In today’s case (Chandi v. Atwell) the infant Plaintiff was severely injured in a 2004 collision.  The case settled for $900,000 plus costs and disbursements.  Following settlement ICBC took issue with many of the Plaintiff’s disbursements.  The parties had these assessed by the BC Supreme Court.  While some reductions were made the Court ultimately upheld many of the Plaintiff’s disbursements including a medico-legal assessment which alone cost almost $17,000.
The Plaintiff incurred over $25,000 in disbursement interest.  In allowing this expense the Court provided a useful summary of the law at paragraph 71 of the reasons for judgement with District Registrar Cameron coming to the following conclusion:
[73]         While the current state of the law mandates that I make some allowance for the interest expense in my view I am not bound to award full indemnity for the amount of interest charged to the Plaintiff. I am not bound by Basi v. Atwal and with the greatest of respect I decline to follow it.
[74]         In the law of costs it is still only in the relatively rare case that full indemnity is provided to the successful party. Only disbursements that are necessary and reasonable in amount are recoverable.

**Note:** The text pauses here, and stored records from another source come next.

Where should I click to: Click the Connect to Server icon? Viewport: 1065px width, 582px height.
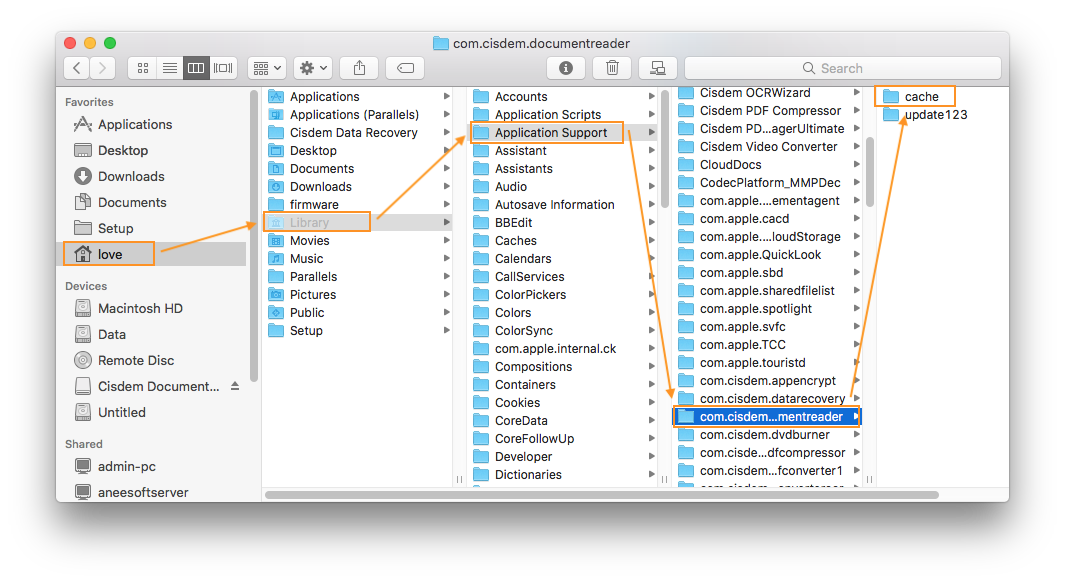coord(657,68)
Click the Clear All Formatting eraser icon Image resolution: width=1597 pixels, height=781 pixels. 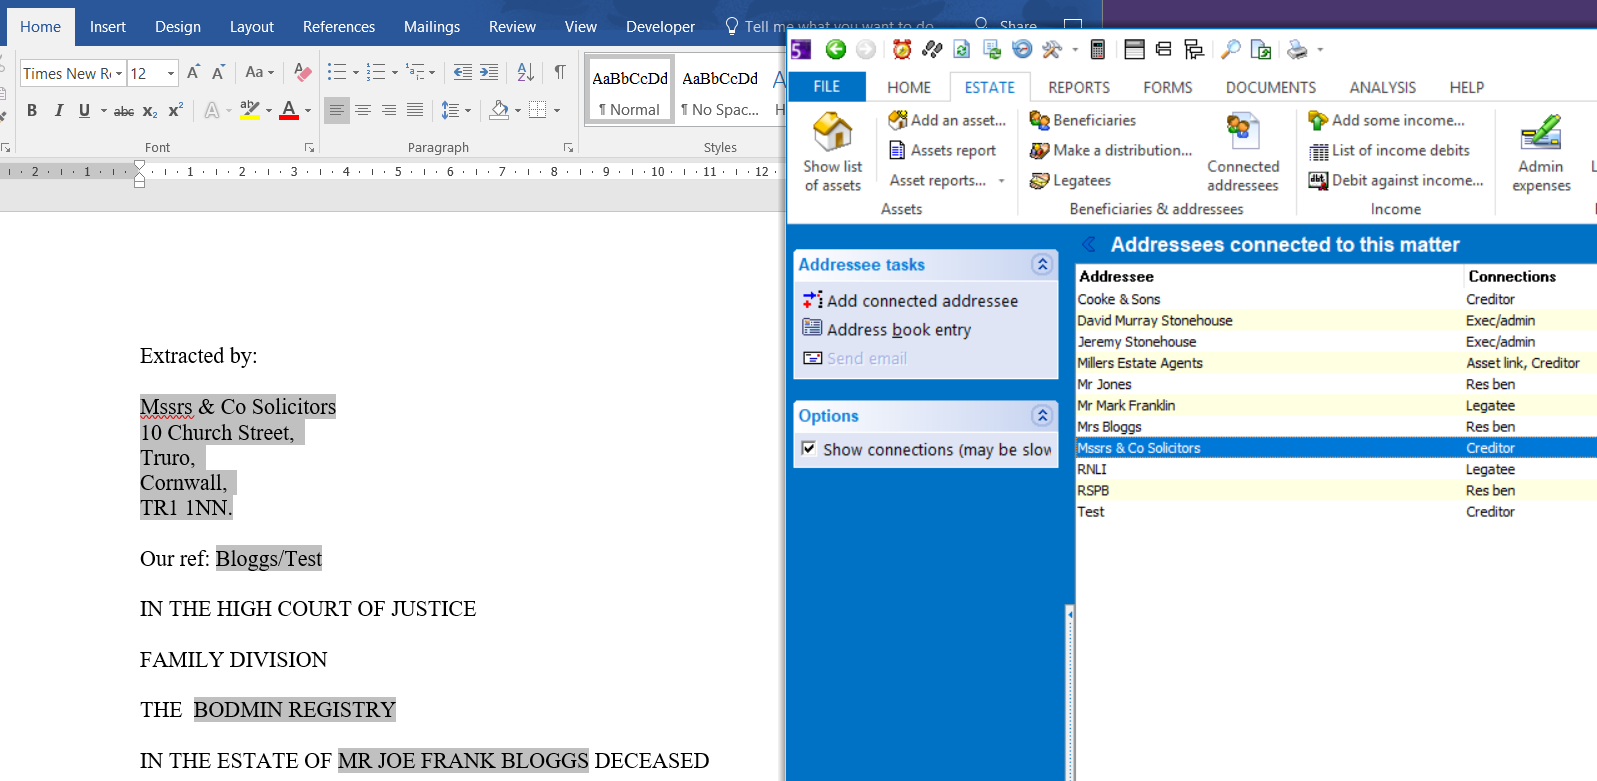coord(302,72)
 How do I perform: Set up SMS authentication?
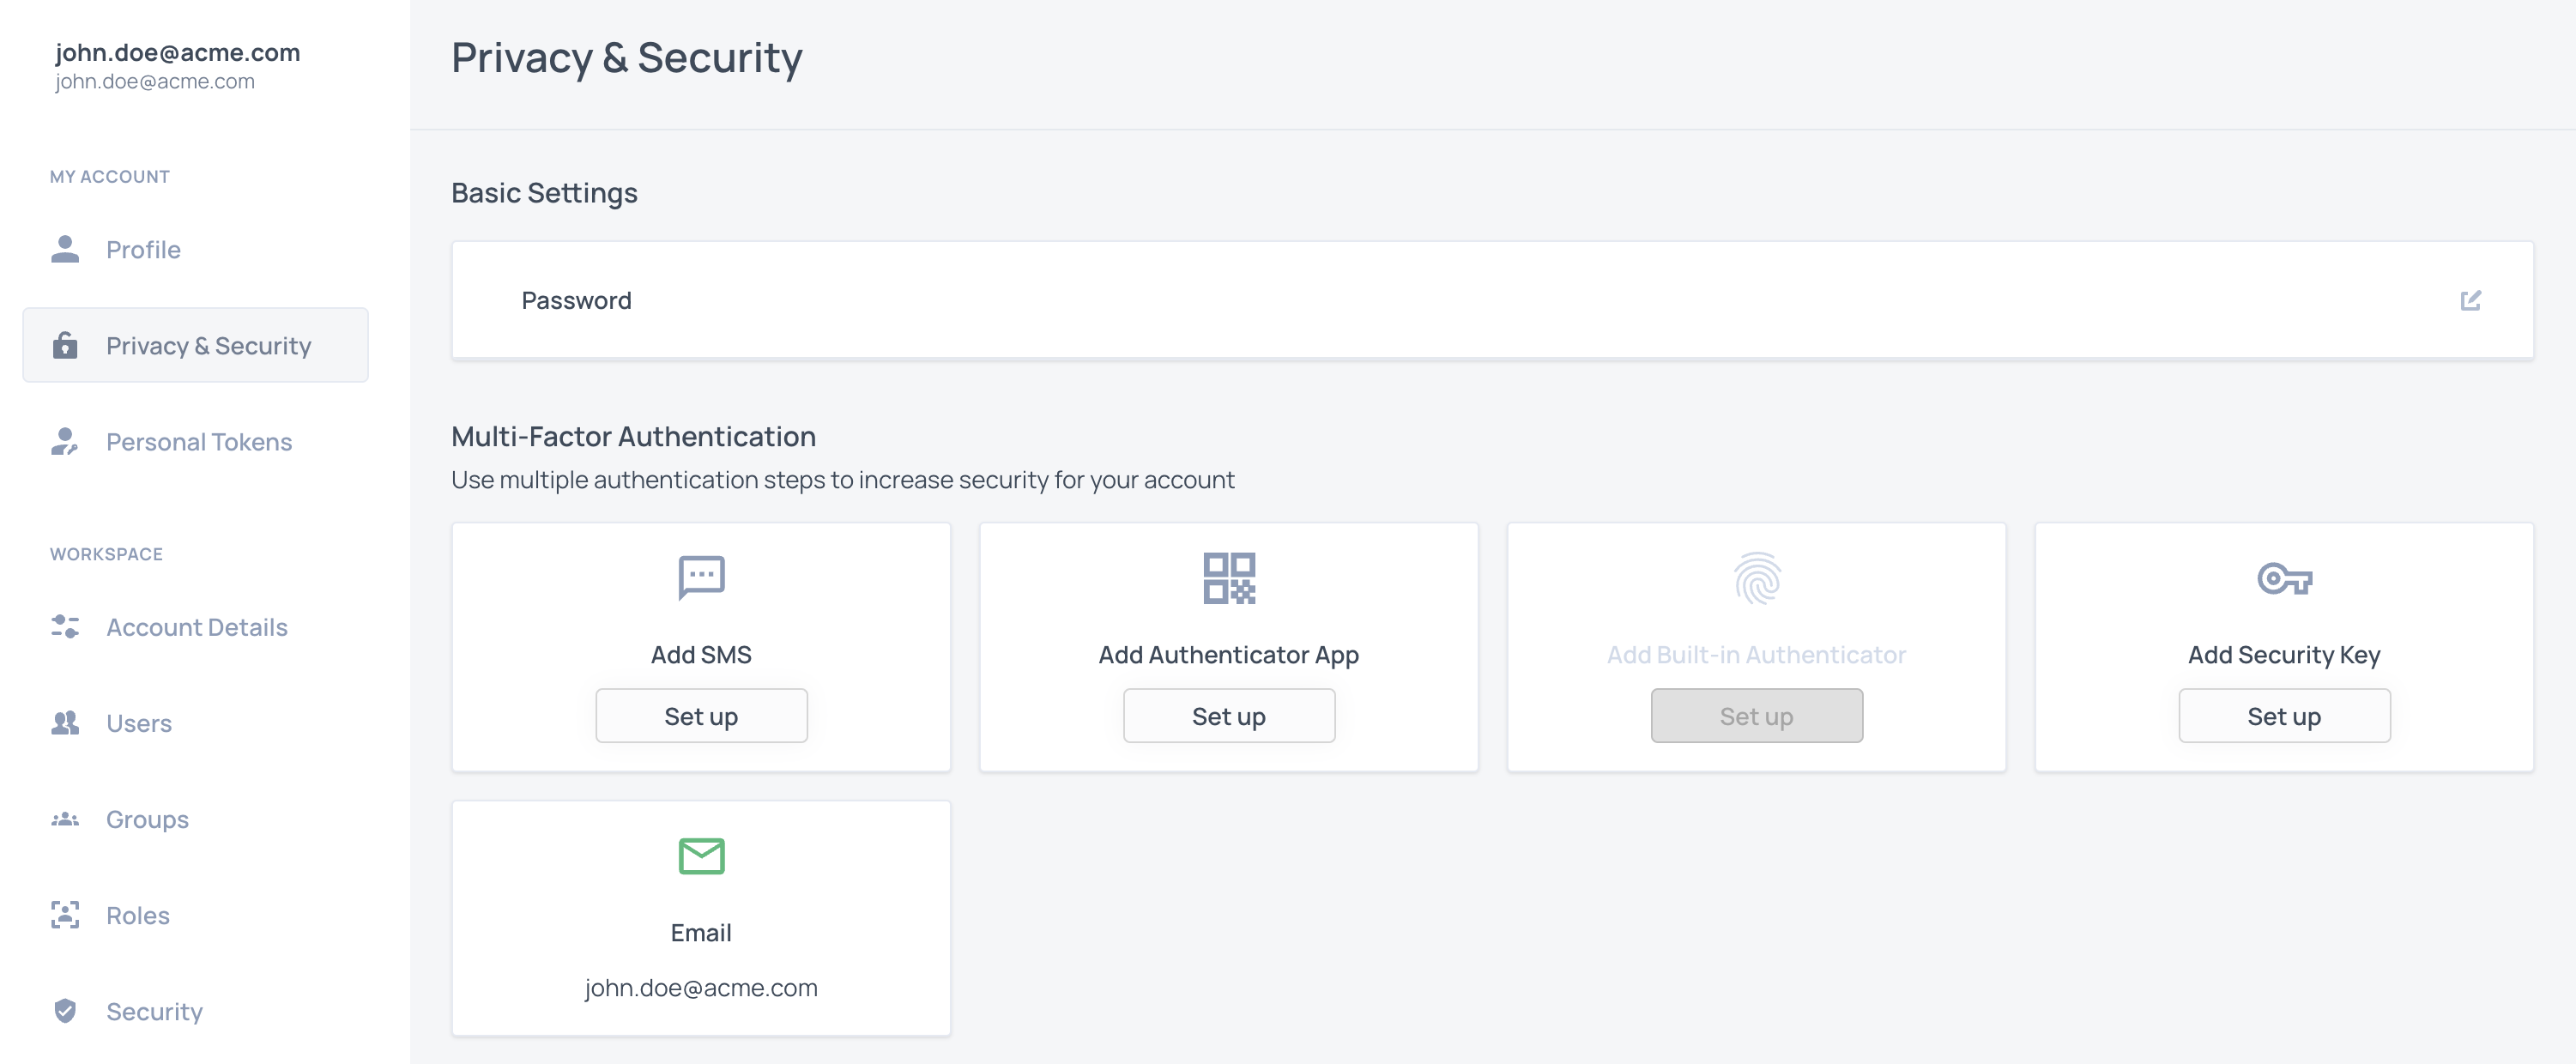coord(701,716)
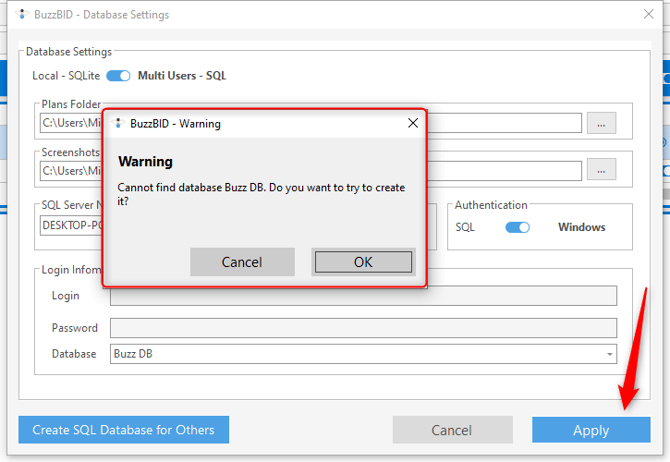Click the Login text field
The image size is (670, 462).
point(363,295)
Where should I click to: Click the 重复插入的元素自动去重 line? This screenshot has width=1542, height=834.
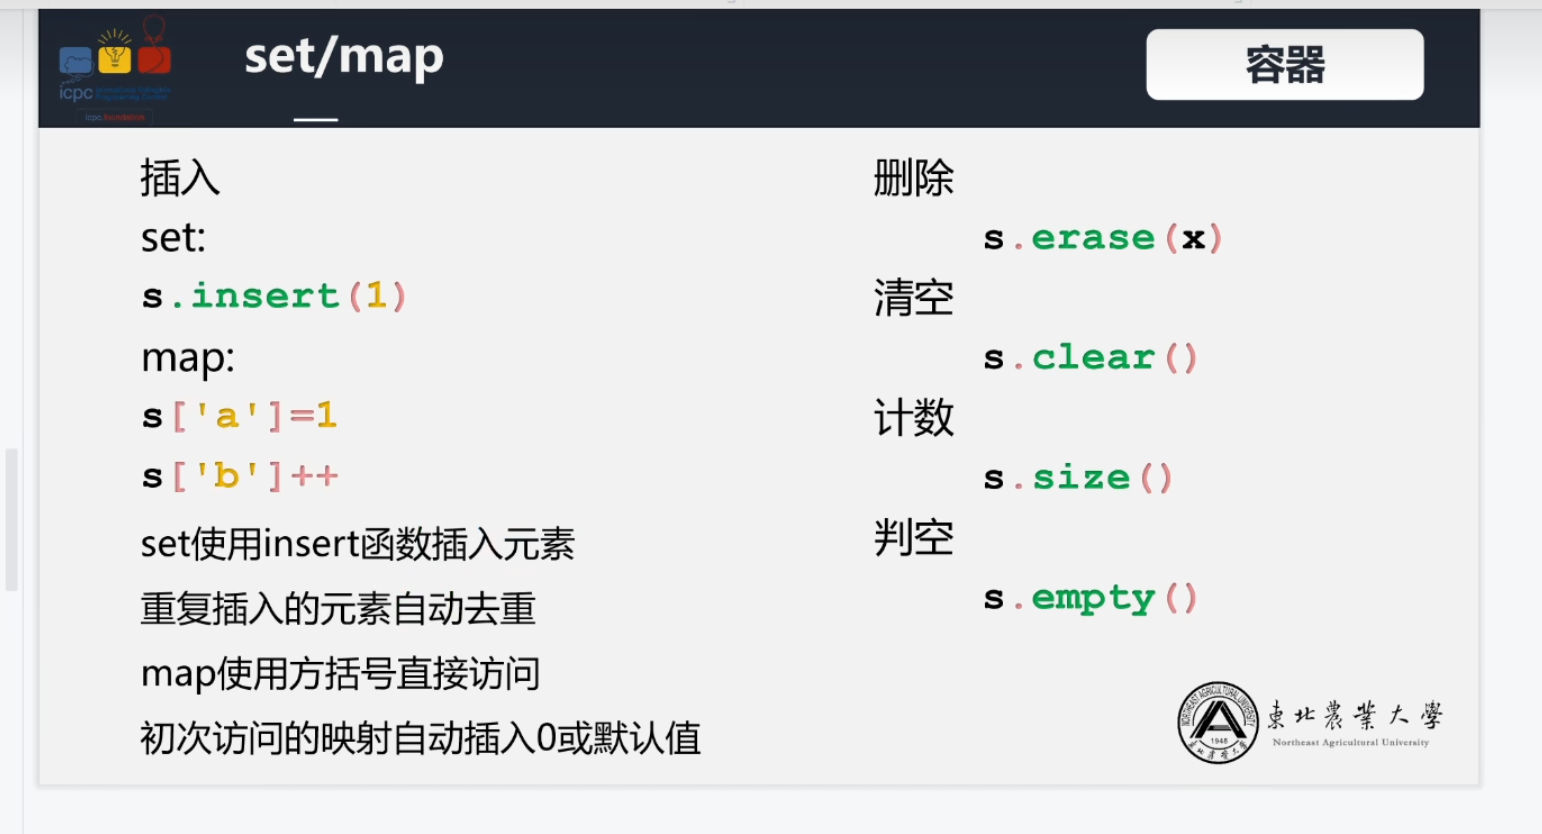pyautogui.click(x=338, y=608)
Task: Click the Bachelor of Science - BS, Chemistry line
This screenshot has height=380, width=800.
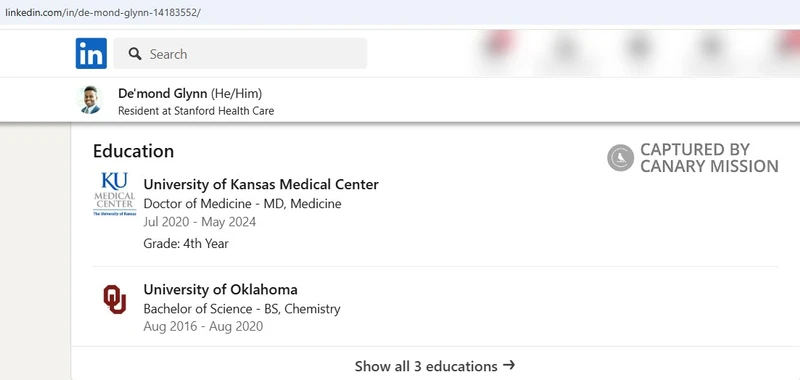Action: [x=242, y=309]
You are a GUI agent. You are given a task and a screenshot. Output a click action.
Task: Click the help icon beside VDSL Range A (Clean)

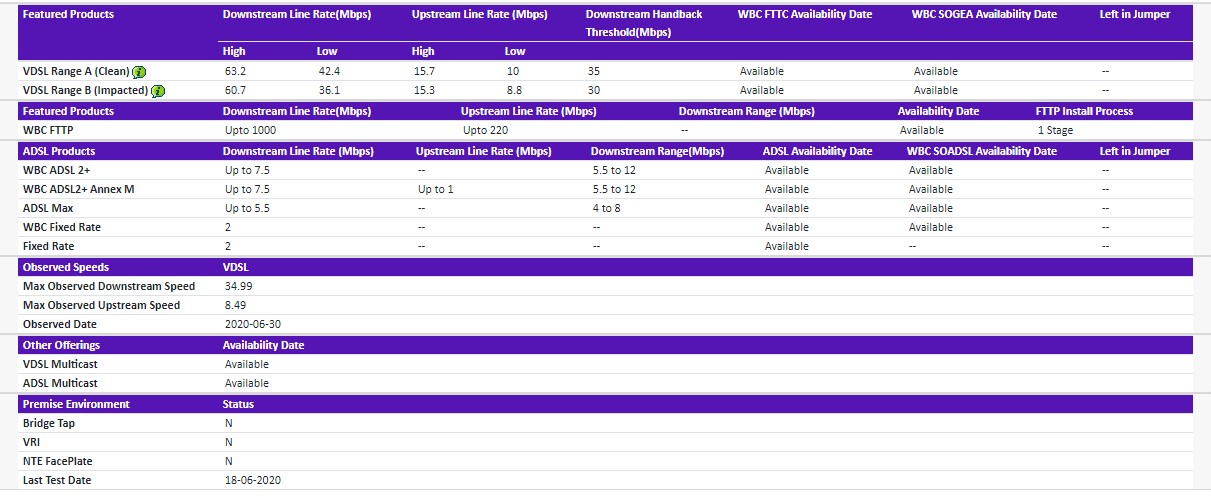coord(140,72)
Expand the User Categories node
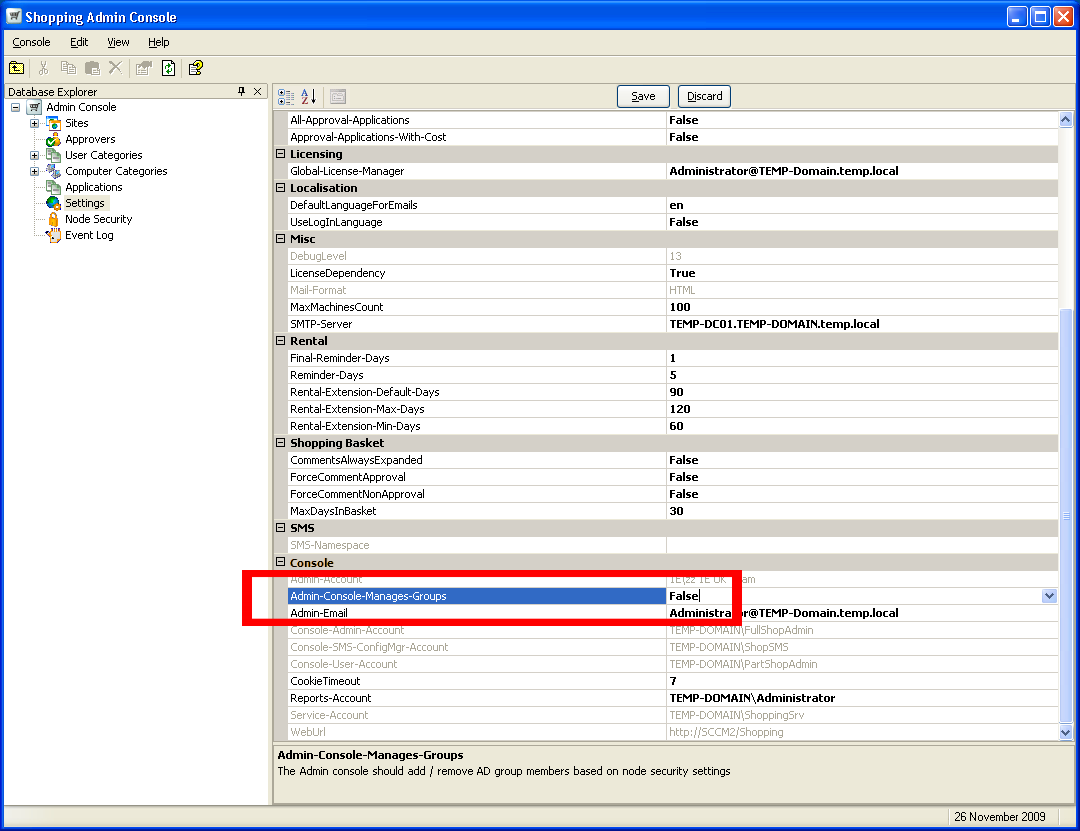Viewport: 1080px width, 831px height. (x=34, y=155)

[75]         In my view the Registrar should endeavour, wherever possible, in assessing the amount to allow for a specific type of disbursement to strive for consistency unless the application of that principle would work a real hardship or unfairness in a particular case. To attain that consistency I will make an allowance for disbursement interest based upon Registrar’s rates with the calculation of the total amount to be akin to the calculation of interest payable on special damages pursuant to the relevant provisions of Court Order Interest Act.
For more on this topic you can click here to accessed my archived ‘interest on disbursement’ posts.  This case is also worth reviewing for the Court’s comments at paragraphs 49-53 on ‘transcription fees‘ finding that this is a disbursement of convenience, not necessity, and therefore not allowable.